Um Inklusion und gesellschaftliche Teilhabe auf städtischen Freiflächen weiter zu stärken, baut die Stadt Bochum das Angebot an Kommunikationstafeln auf Kinderspielplätzen aus. Die Stadtverwaltung ruft die Bürgerinnen und Bürger dazu auf, Vorschläge für weitere geeignete Spielplatzstandorte einzureichen. Hinweise und Anregungen können per E-Mail an mkolbe@bochum.de gesendet werden.

Unterstützte Kommunikation im öffentlichen Raum

Kommunikationstafeln sind ein wichtiges Element der Unterstützten Kommunikation. Sie richten sich an Kinder und Erwachsene ohne oder mit eingeschränkter Lautsprache, indem sie alternative Kommunikationsformen bereitstellen, die das gesprochene Wort ergänzen oder ersetzen.
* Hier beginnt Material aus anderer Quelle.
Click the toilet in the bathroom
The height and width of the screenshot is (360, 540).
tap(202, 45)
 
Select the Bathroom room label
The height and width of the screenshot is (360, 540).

Auf den Tafeln werden sogenannte METACOM-Symbole genutzt. Diese visuellen Piktogramme besitzen für viele Kinder einen hohen Wiedererkennungswert, da sie bereits in Kindertagesstätten, Förderschulen und Therapieeinrichtungen eingesetzt werden. Die Symbole ermöglichen es Nutzerinnen und Nutzern, Wünsche, Gefühle oder Bedürfnisse schnell und ohne Sprachbarrieren mitzuteilen. Neben dem praktischen Nutzen auf dem Spielplatz setzen die Aufsteller ein sichtbares Zeichen für Barrierefreiheit, Wertschätzung und Vielfalt im Alltag.

Mehr als ein Dutzend Tafeln bereits im Einsatz

Aktuell stehen bereits auf mehr als einem Dutzend Bochumer Kinderspielplätze entsprechende Tafeln. Dazu gehören unter anderem die viel genutzten Spielbereiche im Bochumer Stadtpark sowie im Volkspark Langendreer. Mit den Rückmeldungen aus der Bevölkerung soll das Netz an inklusiven Spielorten im gesamten Stadtgebiet zielgerichtet erweitert werden.